* _About this task_:
Below are the records; copy each line in which "Open" can be found.

* _Entries shown_:
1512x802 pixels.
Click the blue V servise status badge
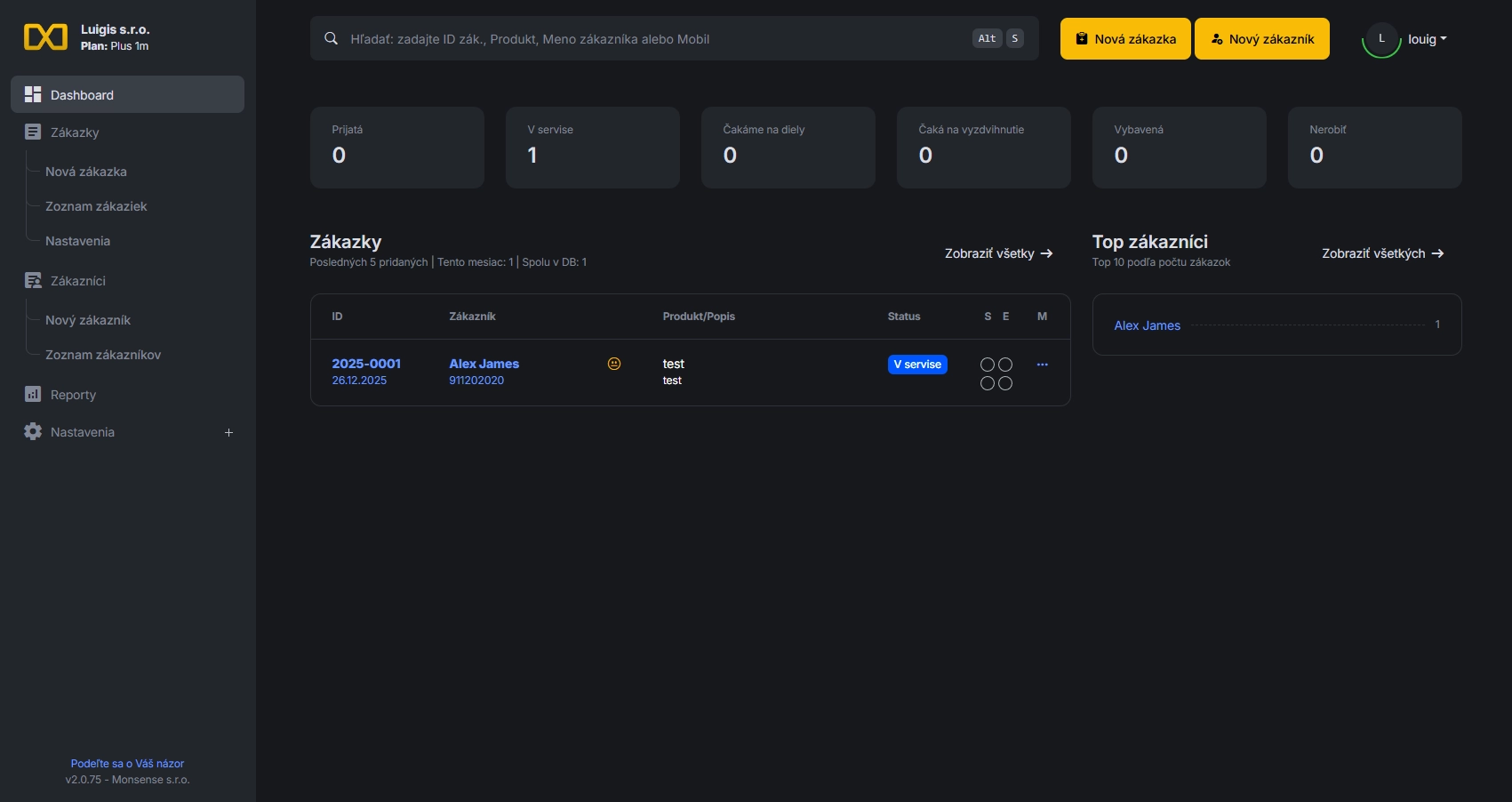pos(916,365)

--

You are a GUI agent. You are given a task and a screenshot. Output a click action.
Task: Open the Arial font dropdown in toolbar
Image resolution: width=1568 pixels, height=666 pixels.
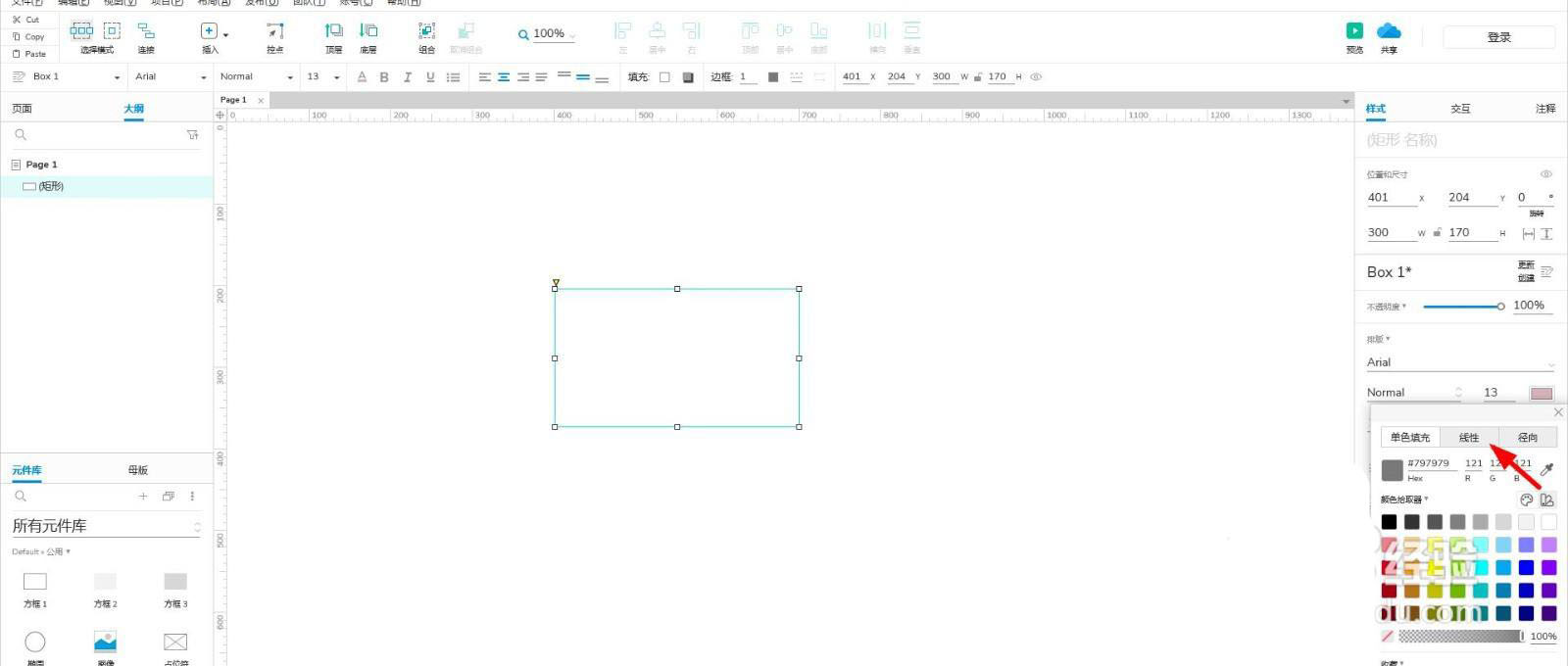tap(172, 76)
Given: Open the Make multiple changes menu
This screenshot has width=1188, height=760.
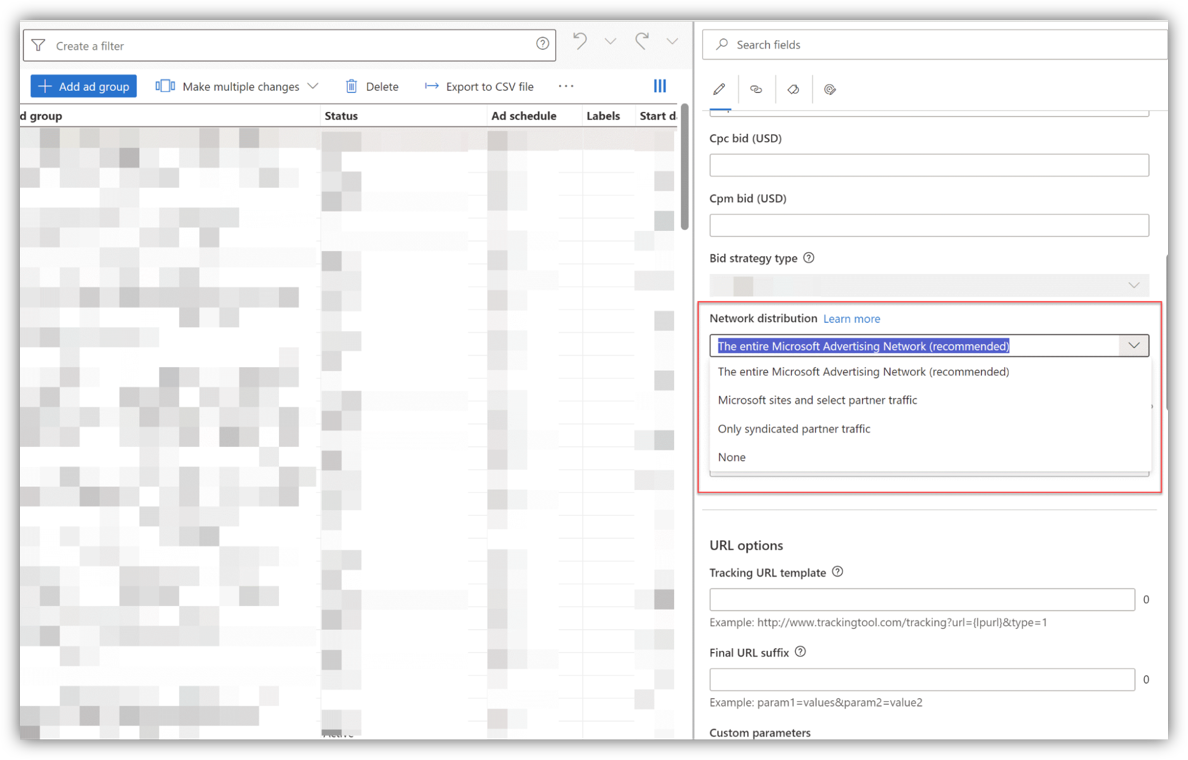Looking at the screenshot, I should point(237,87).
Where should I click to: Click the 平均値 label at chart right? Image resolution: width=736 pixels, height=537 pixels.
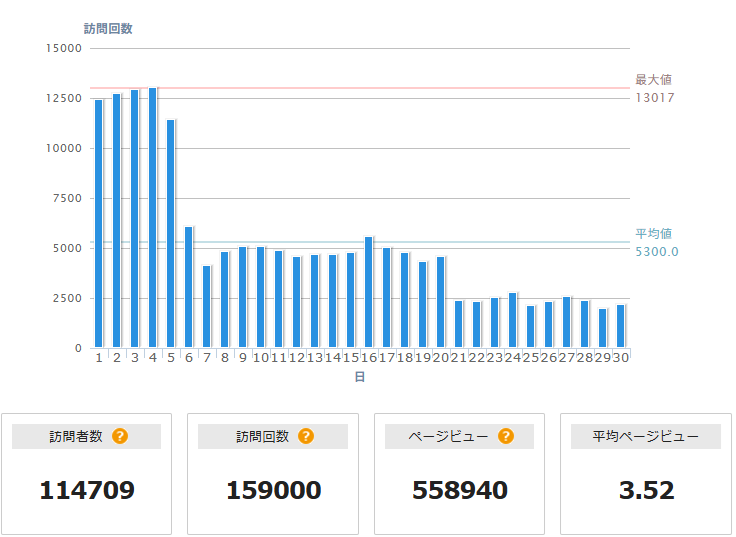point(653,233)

* _Solution to this problem_:
Task: Open the Arial font dropdown in toolbar
Given: Open the Make multiple changes menu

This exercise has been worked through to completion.